----- INFORMATION GIVEN -----
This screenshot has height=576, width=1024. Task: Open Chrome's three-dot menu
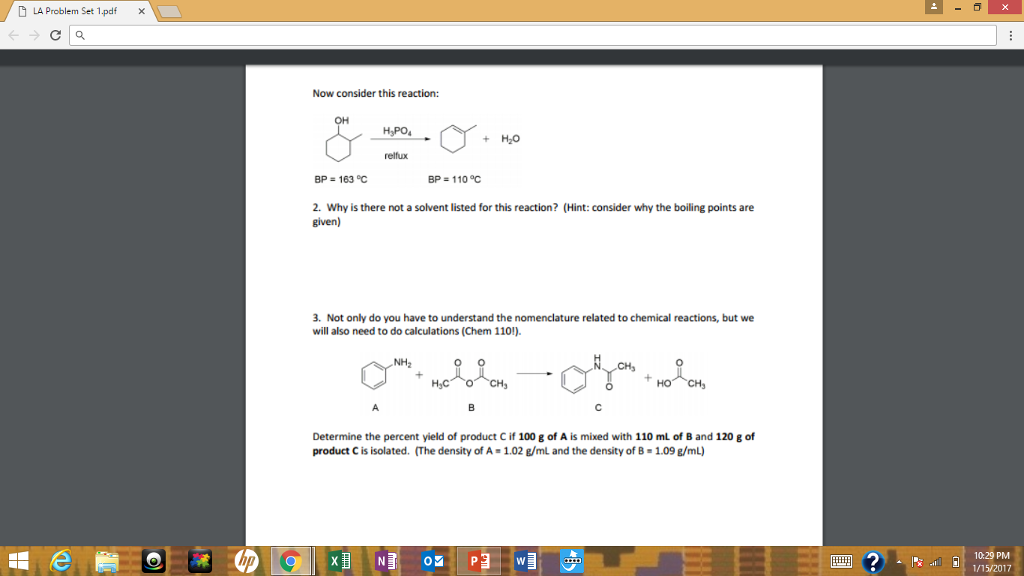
-----
----- INFORMATION GIVEN -----
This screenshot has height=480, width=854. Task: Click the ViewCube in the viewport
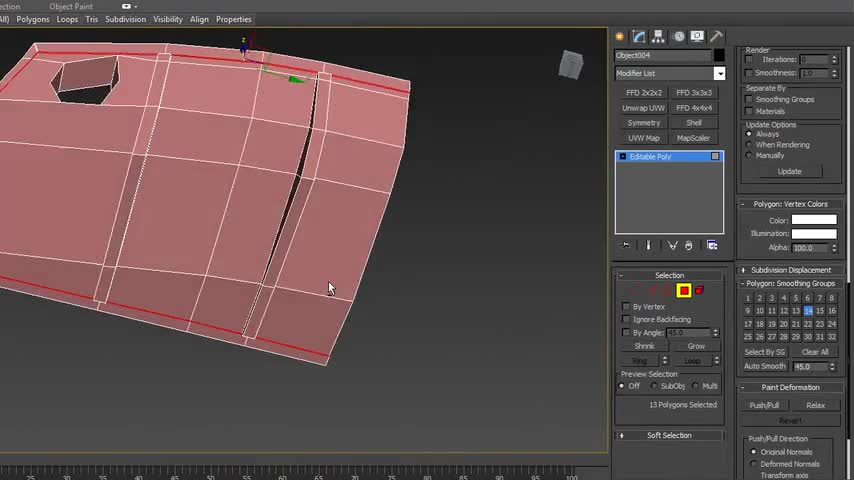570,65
-----
----- INFORMATION GIVEN -----
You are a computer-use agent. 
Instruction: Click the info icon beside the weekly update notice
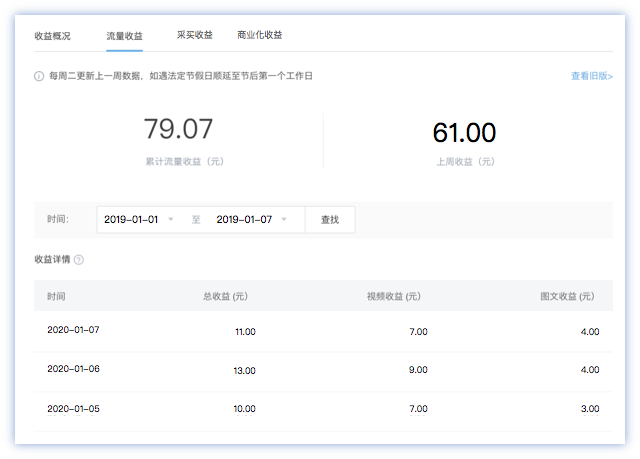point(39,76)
-----
- WHAT YOU WILL DO -
Set down every line of the listing from the one containing "You are a computer-use agent." down to the one containing "point(39,76)". Include both of those lines and leave the pictures out.

- FINAL RESULT -
You are a computer-use agent. 
Instruction: Click the info icon beside the weekly update notice
point(39,76)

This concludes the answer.